Secretory products from epicardial adipose tissue induce adverse myocardial remodeling after myocardial infarction by promoting reactive oxygen species accumulation

Shuang Hao 1,, Xin Sui 2, Jing Wang 1, Jingchao Zhang 1, Yu Pei 1, Longhui Guo 1, Zhenxing Liang 1
PMCID: PMC8438091  PMID: 34518516

Abstract

Adverse myocardial remodeling, manifesting pathologically as myocardial hypertrophy and fibrosis, often follows myocardial infarction (MI) and results in cardiac dysfunction. In this study, an obvious epicardial adipose tissue (EAT) was observed in the rat model of MI and the EAT weights were positively correlated with cardiomyocyte size and myocardial fibrosis areas in the MI 2- and 4-week groups. Then, rat cardiomyocyte cell line H9C2 and primary rat cardiac fibroblasts were cultured in conditioned media generated from EAT of rats in the MI 4-week group (EAT-CM). Functionally, EAT-CM enlarged the cell surface area of H9C2 cells and reinforced cardiac fibroblast activation into myofibroblasts by elevating intracellular reactive oxygen species (ROS) levels. Mechanistically, miR-134-5p was upregulated by EAT-CM in both H9C2 cells and primary rat cardiac fibroblasts. miR-134-5p knockdown promoted histone H3K14 acetylation of manganese superoxide dismutase and catalase by upregulating lysine acetyltransferase 7 expression, thereby decreasing ROS level. An in vivo study showed that miR-134-5p knockdown limited adverse myocardial remodeling in the rat model of MI, manifesting as alleviation of cardiomyocyte hypertrophy and fibrosis. In general, our study clarified a new pathological mechanism involving an EAT/miRNA axis that explains the adverse myocardial remodeling occurring after MI.

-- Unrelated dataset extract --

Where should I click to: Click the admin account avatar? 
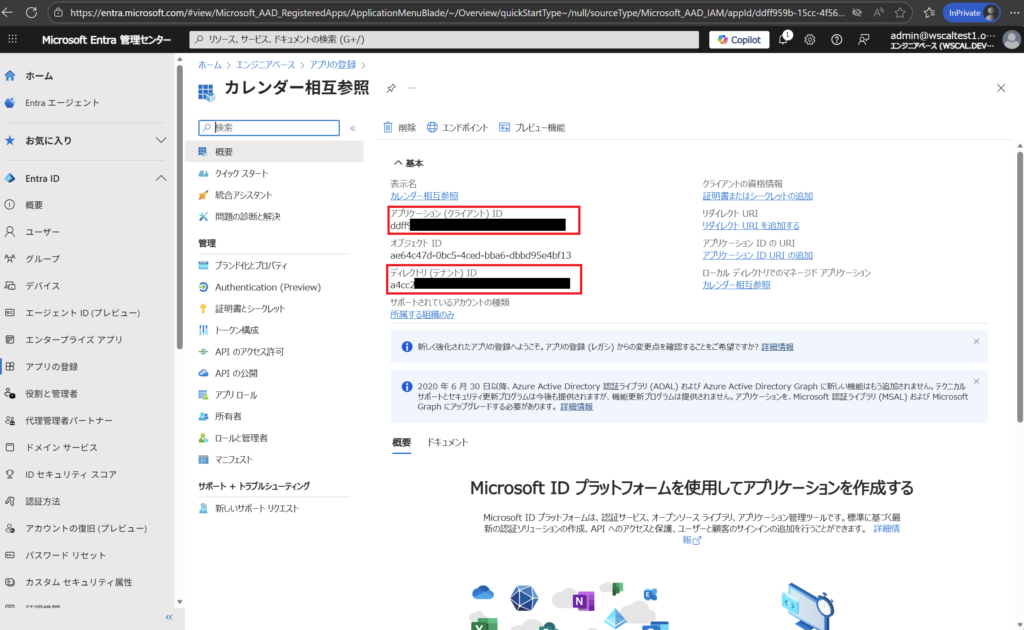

Subject terms: Cell biology, Molecular biology

Introduction

Myocardial infarction (MI) is a severe coronary artery-related disease with high morbidity and mortality worldwide [1]. Post MI, the infarcted heart occurs adverse myocardial remodeling, manifesting as cardiac hypertrophy and fibrosis, which impairs heart function and eventually leads to heart failure [2]. Recent studies have linked the development of adverse myocardial remodeling after MI to epicardial adipose tissue (EAT). EAT is located between the myocardium and the visceral pericardium and accounts for 20% of the weight of the human heart [3]. Since no fascia separates the EAT from the myocardium, EAT can directly regulate myocardial function by secreting bioactive molecules [4]. After MI, a disorder in the levels of secretory products from EAT is observed and the EAT thickness is increased in association with myocardial fibrosis development [5]. In a rat model of MI, the removal of EAT after MI decreases myocardial infarction size and improves myocardial function [6]. These findings suggest a potential role for EAT and its secretory products in adverse myocardial remodeling after MI.

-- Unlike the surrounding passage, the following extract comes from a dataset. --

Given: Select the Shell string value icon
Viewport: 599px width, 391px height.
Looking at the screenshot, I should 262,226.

The pathogenesis of MI is closely associated with mitochondrial oxidative stress [7]. During MI progression, the depletion of cellular ATP induced by ischemia results in mitochondrial dysfunction that facilitates the generation of reactive oxygen species (ROS) [8]. The accumulated ROS activates a series of hypertrophy signaling kinases, thereby contributing to myocardial hypertrophy, while also promoting myocardial fibrosis by activating matrix metalloproteinases [9]. In the preliminary experiment, we found that compared with rats in the control group, rats with MI exhibited evident hypertrophy of the left ventricular myocardium (Supplementary Fig. 1A), myocardial fibrosis (Supplementary Fig. 1B), with concomitant ROS accumulation (Supplementary Fig. 1C). Notably, the anti-oxidant agent probucol can effectively limit adverse myocardial remodeling in a rat model of MI by scavenging excessive ROS [10]. Interestingly, the research of Blumensatt et al. [11] showed that incubation of primary rat cardiomyocytes in conditioned media generated from the EAT of patients with type 2 diabetes impaired mitochondrial respiration. Therefore, we hypothesize that EAT and its secretory products exacerbate mitochondrial dysfunction, thereby intensifying the ROS-mediated adverse myocardial remodeling occurring after MI.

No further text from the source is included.